Sara Ferry: A new generation works to fulfill the promise of nuclear energy

The world of nuclear technology is in a generational transition. Many nuclear engineers and scientists were trained between the 1950s and 1970s, but entry to the field slowed in subsequent decades; NSE Ph.D. student Sara Ferry is part of a new cadre of technologists who are working to fulfill the promise of nuclear energy in a world very different from that of their predecessors.

Ferry, who earned her 2011 SB in Physics and Nuclear Science and Engineering with a minor in French, has made nuclear metallurgy a primary focus of her work. Her research at the Institute’s Uhlig Corrosion Laboratory involves “very broad analysis of atmospheric corrosion effects on stainless steel welds, with particular emphasis on stress corrosion cracking (SCC).”

The driver, explains Ferry, is the need for longer-than-anticipated on-site storage of used nuclear fuel, due to the difficulties of starting up a centralized national storage facility. “A lot of interim storage will have to be used for a lot longer than expected,” she explains. “The evidence is that it won’t be a huge problem, but research hasn’t been done into how stainless steel storage containers will behave over an extra 50 years beyond their initial 40-year design life. We know how SCC works, but we have to look at every on-site storage facility in the country – what are conditions like, what’s in the air, especially in particularly humid and coastal environments.”

While there are existing models for how the stainless canisters behave over time, they are general and have large uncertainties. Ferry says she and her colleagues will “develop a very rigorous probabilistic model that will, given a particular type of canister in a particular type of environment, be able to estimate with reduced uncertainty how long it will take for SCC to become an issue. It sounds straightforward, but a lot of issues come in.”

Among the advanced techniques used in their experimentation is newly developed atom-probe tomography (APT), which enables the team to go atom-by-atom through their material samples, gaining new physical insights and better understanding of corrosion and cracking mechanisms, which will help reduce uncertainty in lifetime predictions. Researchers in the Uhlig lab are also using APT techniques to explore the fundamental nature of environmental degradation in other materials used in nuclear power plants.
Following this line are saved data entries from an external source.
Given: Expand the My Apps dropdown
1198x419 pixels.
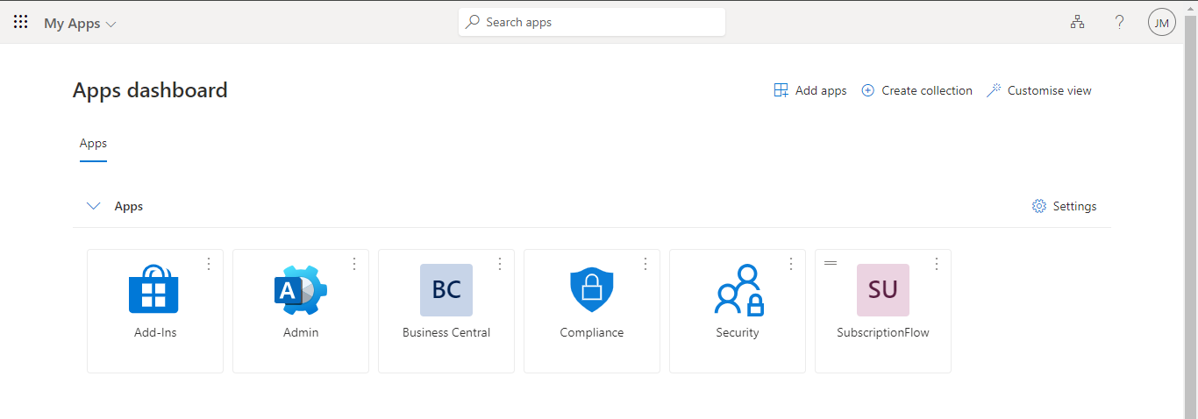Looking at the screenshot, I should (x=80, y=24).
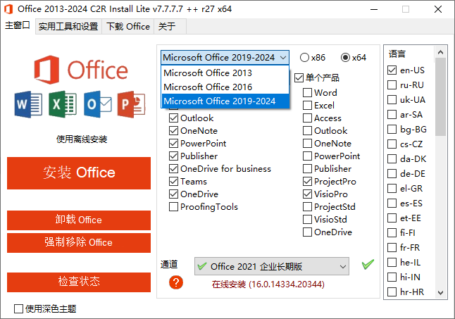Open the Office 2021 channel dropdown
455x319 pixels.
[272, 266]
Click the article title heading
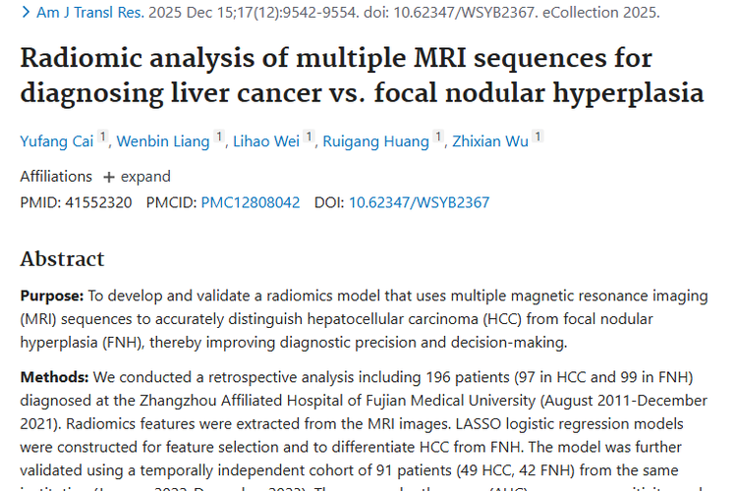The width and height of the screenshot is (737, 491). pyautogui.click(x=362, y=76)
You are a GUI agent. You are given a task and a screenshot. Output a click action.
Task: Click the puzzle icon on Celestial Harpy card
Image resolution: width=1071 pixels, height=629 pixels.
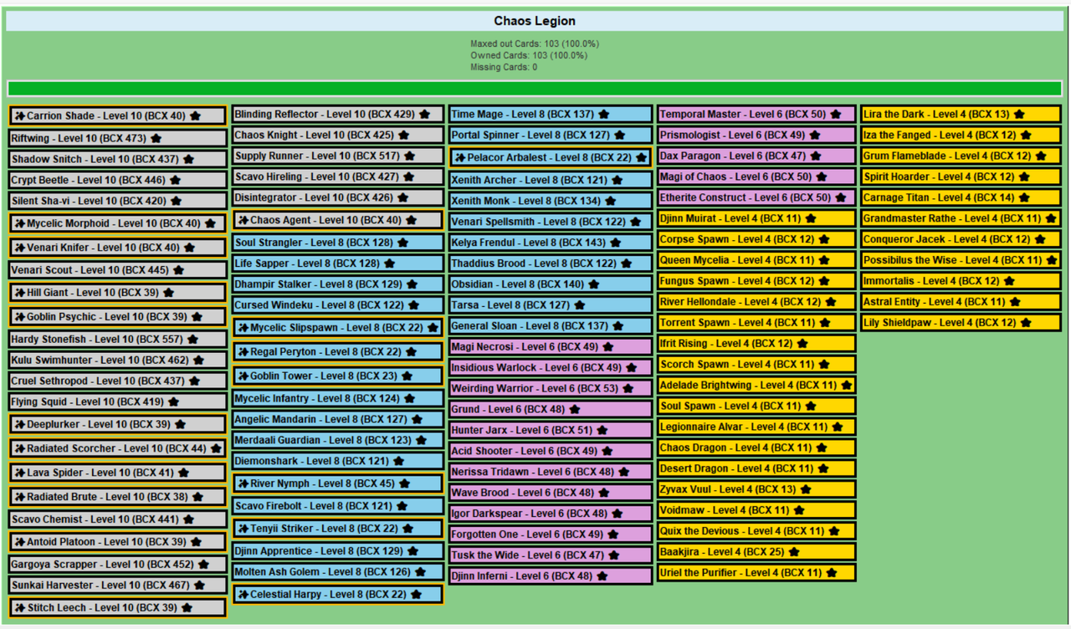point(243,595)
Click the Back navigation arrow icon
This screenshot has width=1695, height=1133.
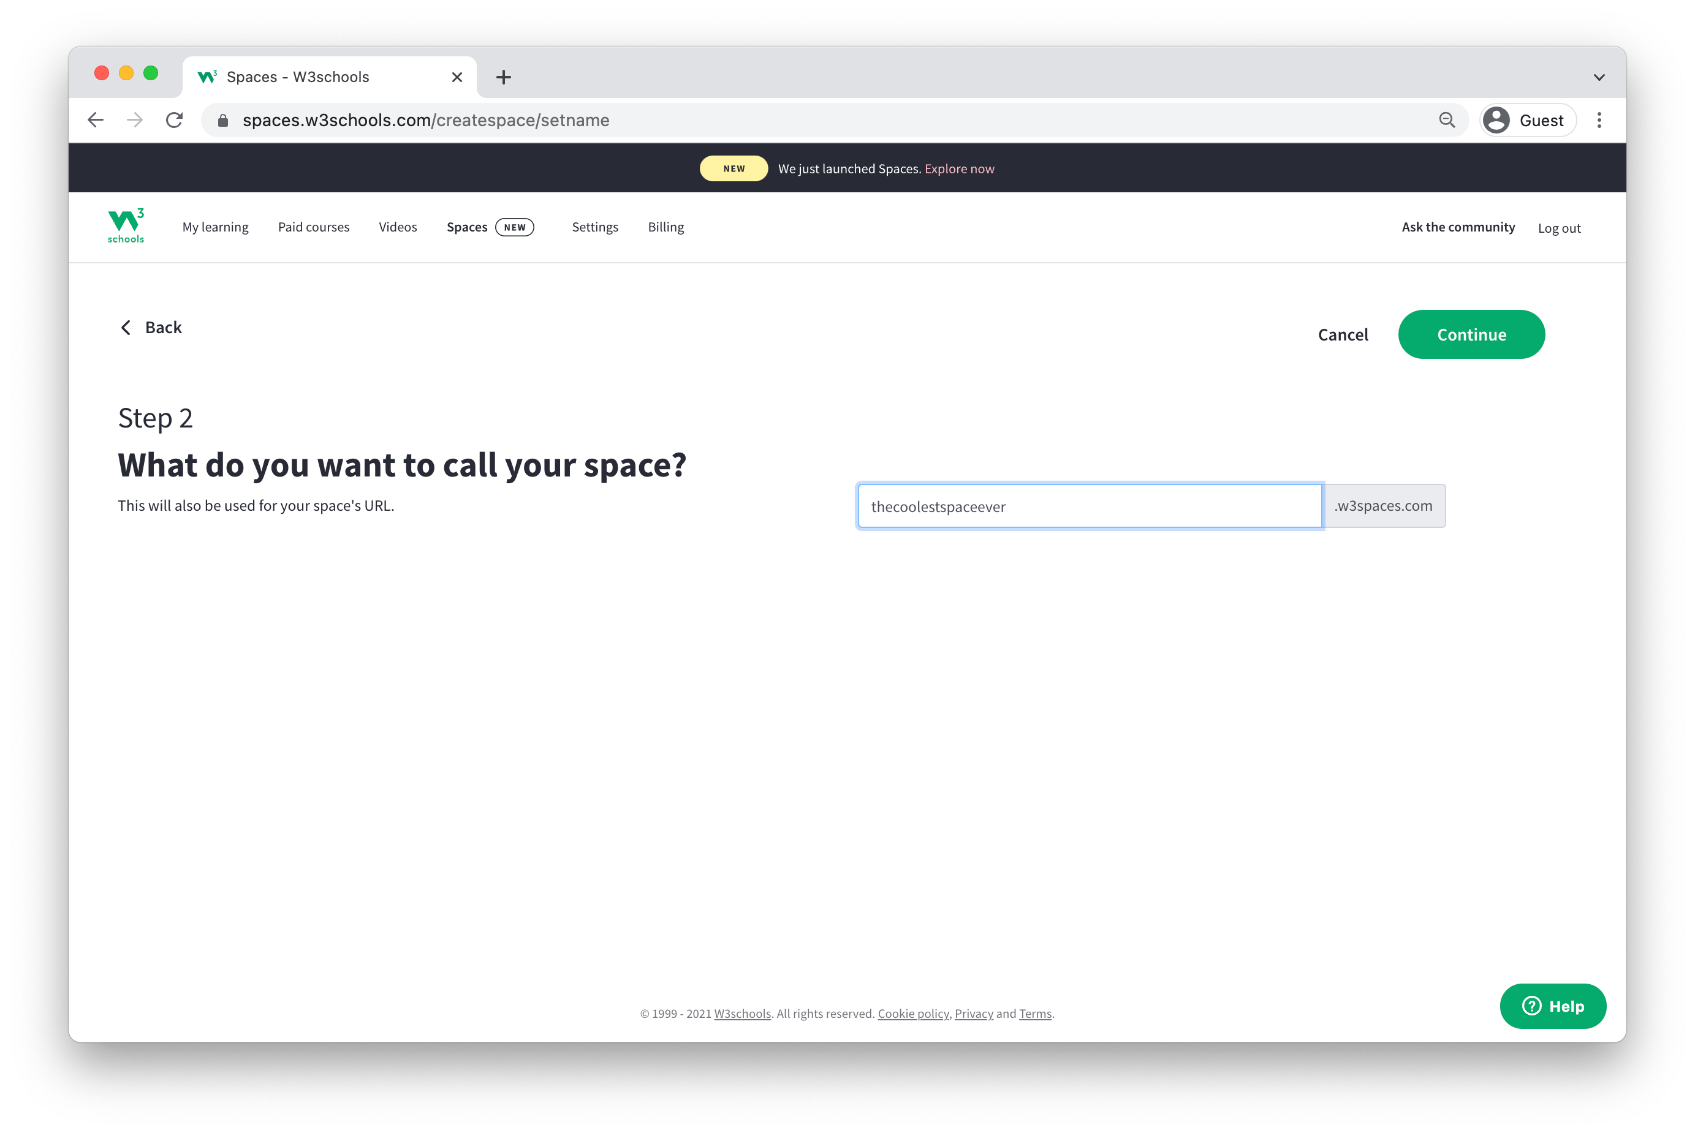[126, 327]
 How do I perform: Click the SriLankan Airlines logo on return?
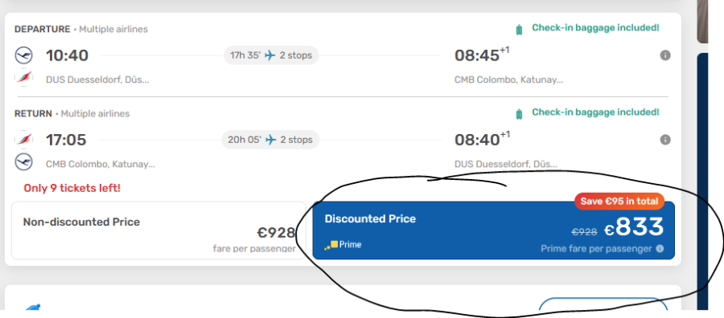pos(23,139)
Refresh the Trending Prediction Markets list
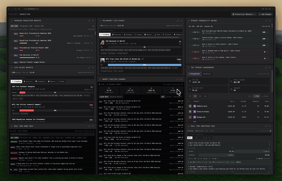 tap(93, 25)
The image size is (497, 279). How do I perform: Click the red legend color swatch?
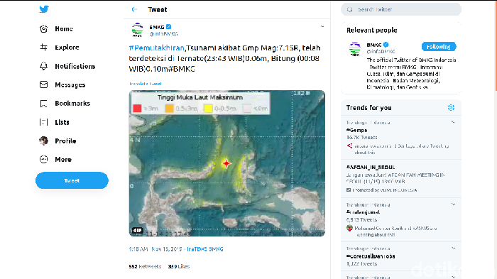pyautogui.click(x=137, y=109)
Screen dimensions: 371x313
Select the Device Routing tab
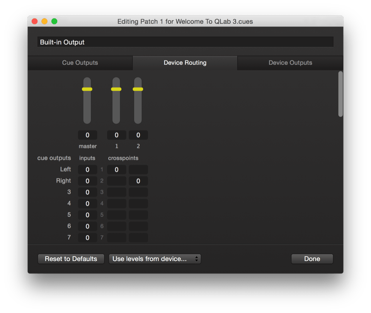click(185, 63)
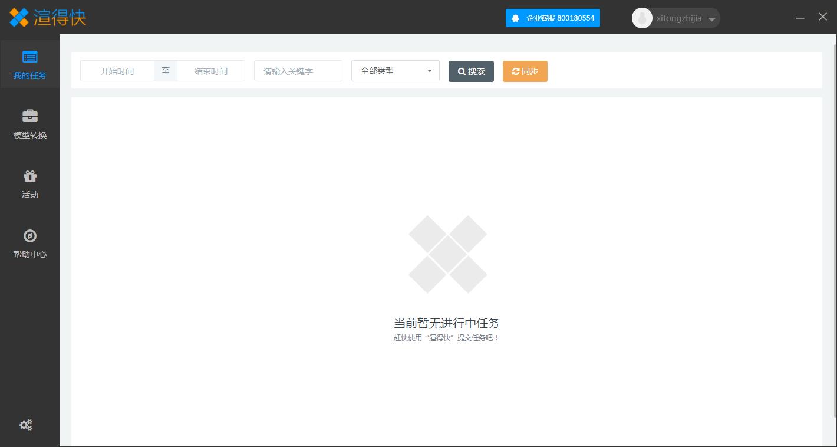Focus the keyword input (请输入关键字) box

click(298, 71)
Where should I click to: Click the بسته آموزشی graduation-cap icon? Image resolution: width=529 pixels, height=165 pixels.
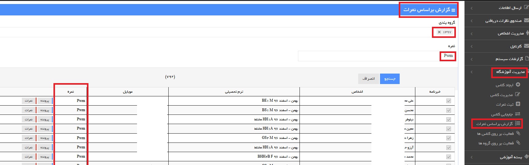pyautogui.click(x=527, y=157)
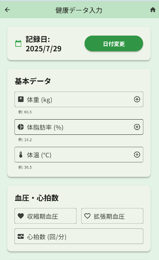The image size is (159, 260).
Task: Click the heart monitor icon beside 心拍数
Action: pyautogui.click(x=21, y=236)

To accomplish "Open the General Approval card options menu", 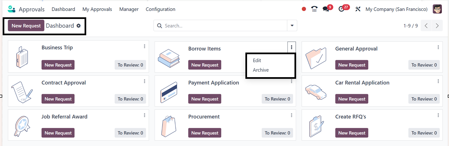I will tap(438, 47).
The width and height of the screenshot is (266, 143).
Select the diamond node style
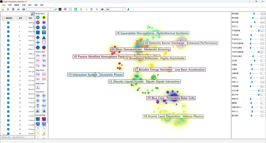coord(38,37)
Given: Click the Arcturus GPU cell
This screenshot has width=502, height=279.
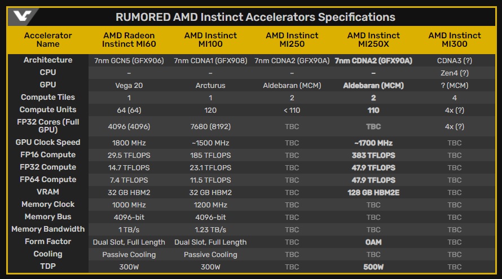Looking at the screenshot, I should click(210, 85).
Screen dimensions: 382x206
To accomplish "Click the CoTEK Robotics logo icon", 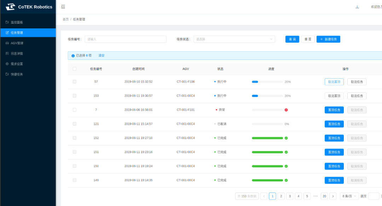I will [x=10, y=7].

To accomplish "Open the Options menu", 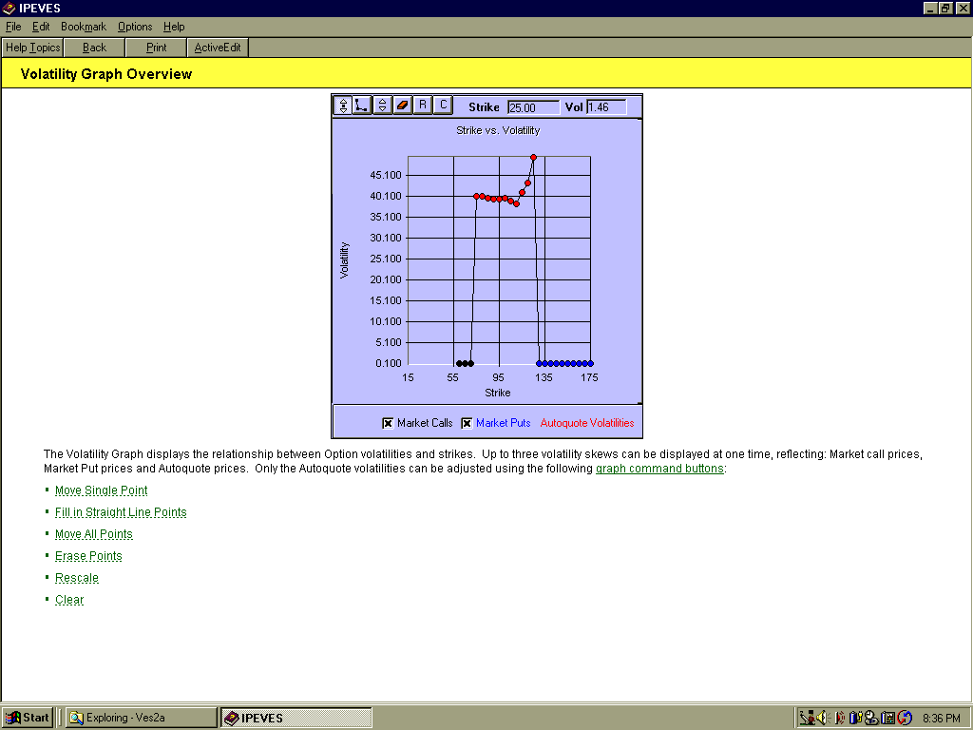I will pos(135,27).
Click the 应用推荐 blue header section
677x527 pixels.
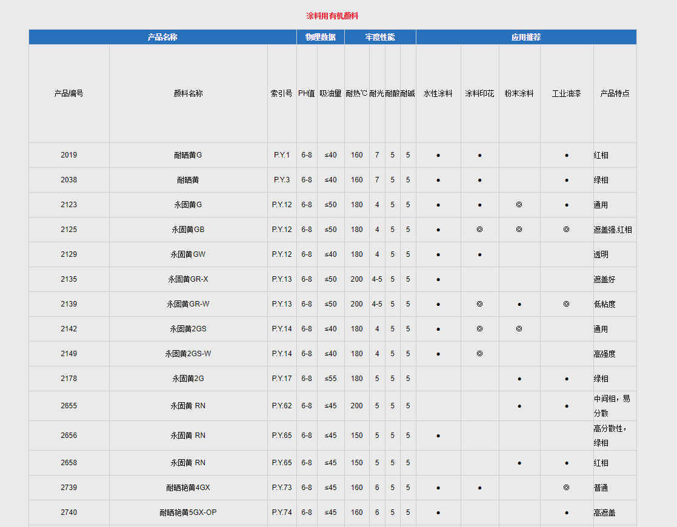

Long-term on-site storage is one example of how the nuclear power industry has had to adapt since its early days. Another is the need to win public trust for nuclear power in a world that is simultaneously threatened by carbon emissions and climate change and troubled by accidents at Three Mile Island, Chernobyl, and Fukushima.

“People miss the fact that nuclear engineers, especially in our generation, are in nuclear technology because of their environmentalism,” notes Ferry. “We believe it’s a very good option for right now, because it can be implemented right now. Wind and solar are wonderful parts of the energy picture, but no one thinks they will be enough. Conservation can be effective, but we can’t envision a future where we reduce electricity usage by 90 percent, which we’d have to do to cut carbon emissions to levels that the current administration advocates.”

“People miss the fact that nuclear engineers, especially in our generation, are in nuclear technology because of their environmentalism.”